Records from a collection
+ + + + +
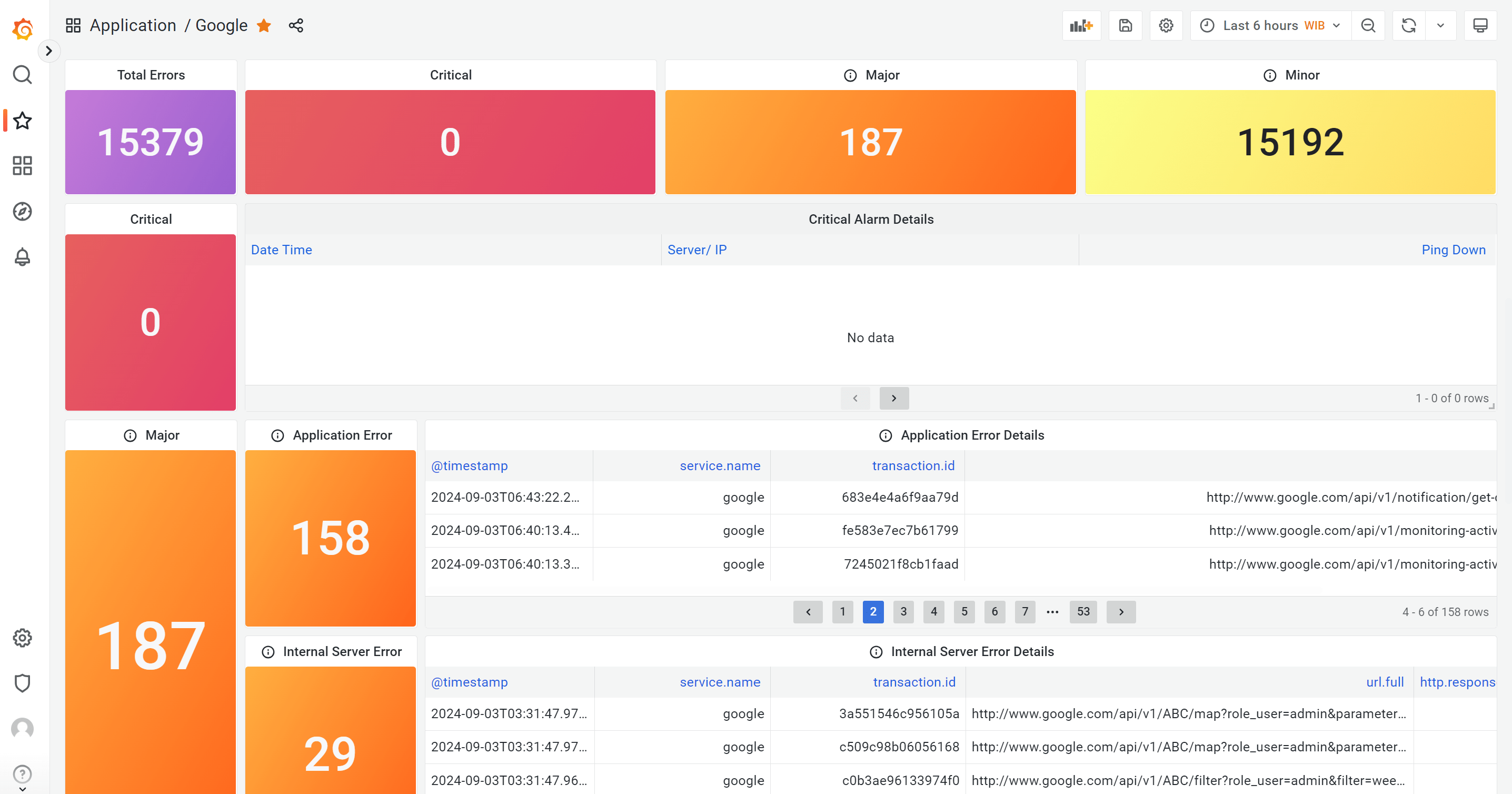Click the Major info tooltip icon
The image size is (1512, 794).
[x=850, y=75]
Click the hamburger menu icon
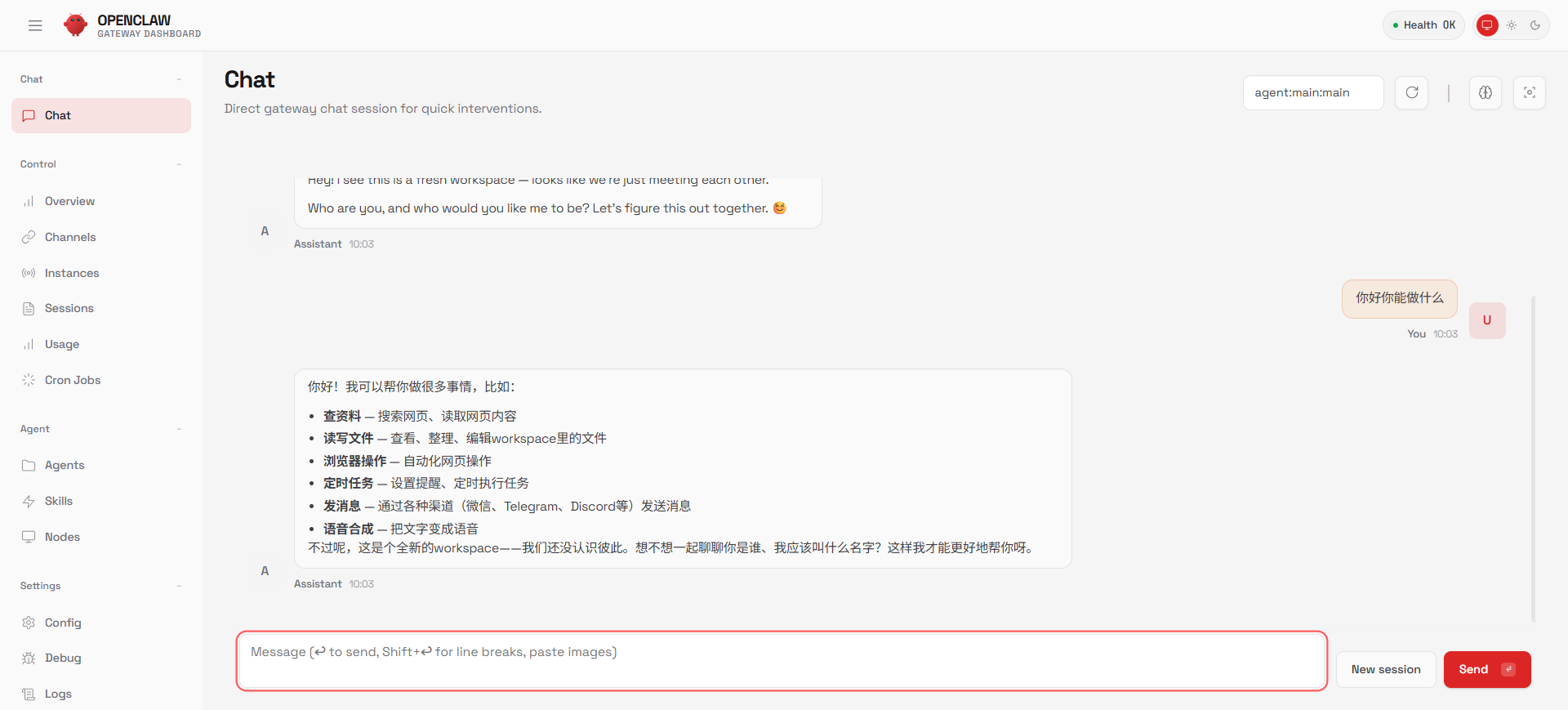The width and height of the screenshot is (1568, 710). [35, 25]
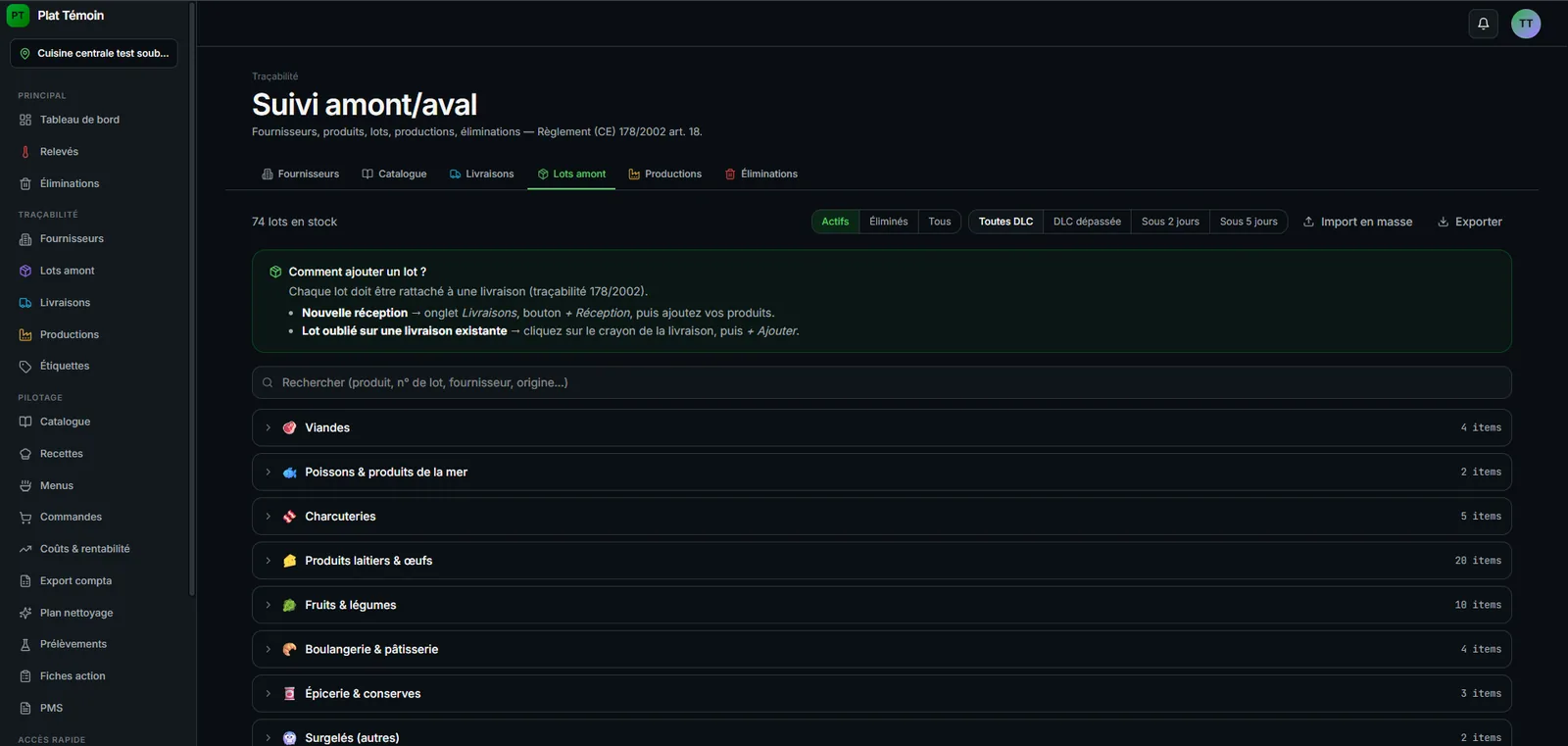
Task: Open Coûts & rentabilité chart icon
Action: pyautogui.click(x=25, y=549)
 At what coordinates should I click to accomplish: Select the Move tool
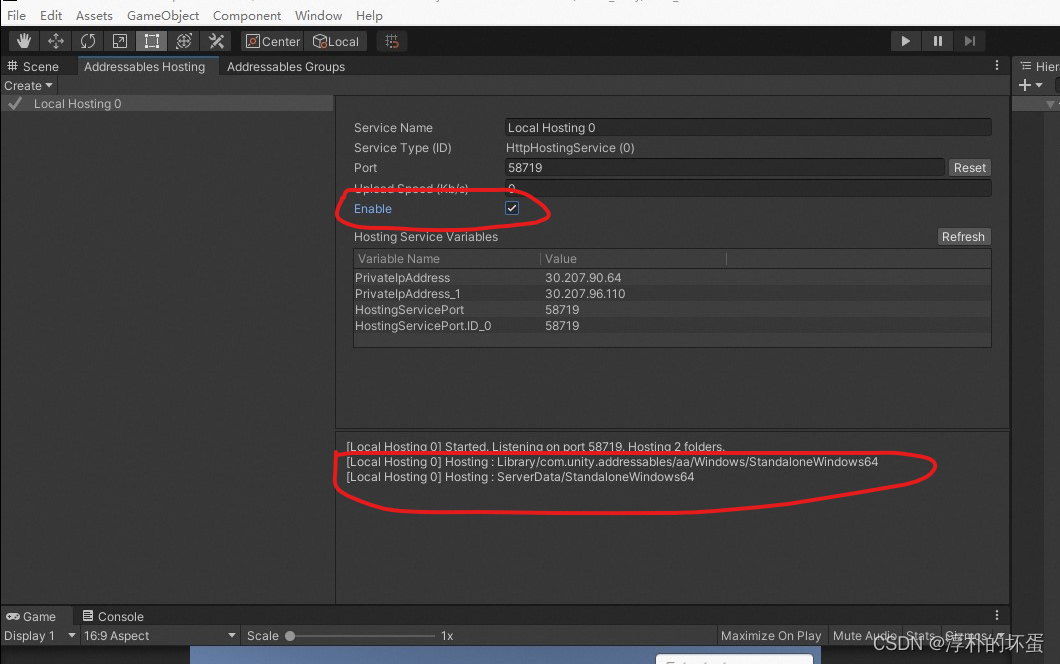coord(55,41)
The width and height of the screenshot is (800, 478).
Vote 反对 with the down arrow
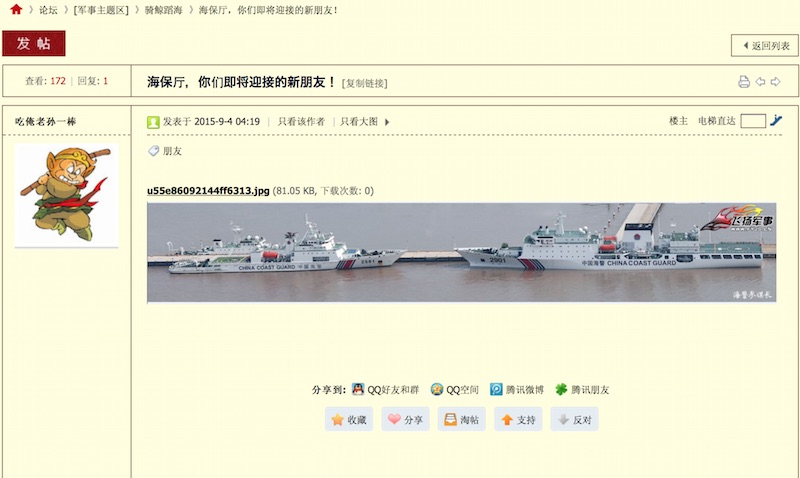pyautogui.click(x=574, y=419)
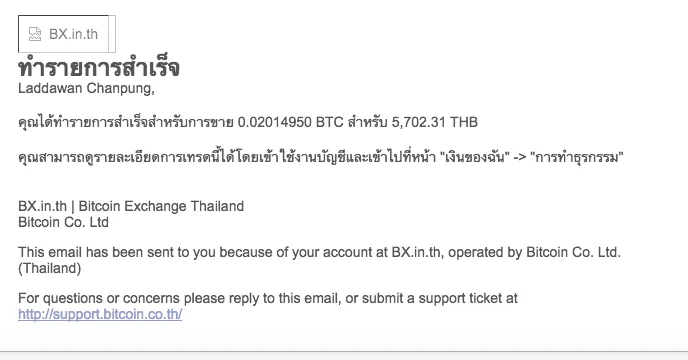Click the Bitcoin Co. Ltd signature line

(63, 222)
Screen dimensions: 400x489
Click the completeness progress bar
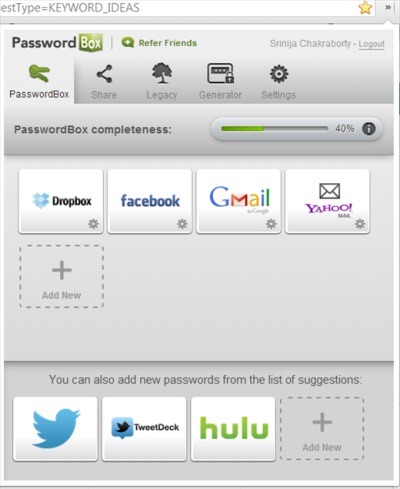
+ + + + +
## Directions for this task:
For this exercise, repeat word for word only the lines from the one containing "Click the hamburger menu icon" through the end of the data, including both. Pictures do not go in the copy.

## Exercise output:
Click the hamburger menu icon
The width and height of the screenshot is (1568, 710). [35, 25]
Task: Open Coûts & rentabilité chart icon
Action: pyautogui.click(x=25, y=549)
 At what coordinates should I click to accomplish: Select the Move tool
coord(55,41)
The width and height of the screenshot is (800, 478).
Vote 反对 with the down arrow
pyautogui.click(x=574, y=419)
Click the Bitcoin Co. Ltd signature line

(63, 222)
Screen dimensions: 400x489
Click the completeness progress bar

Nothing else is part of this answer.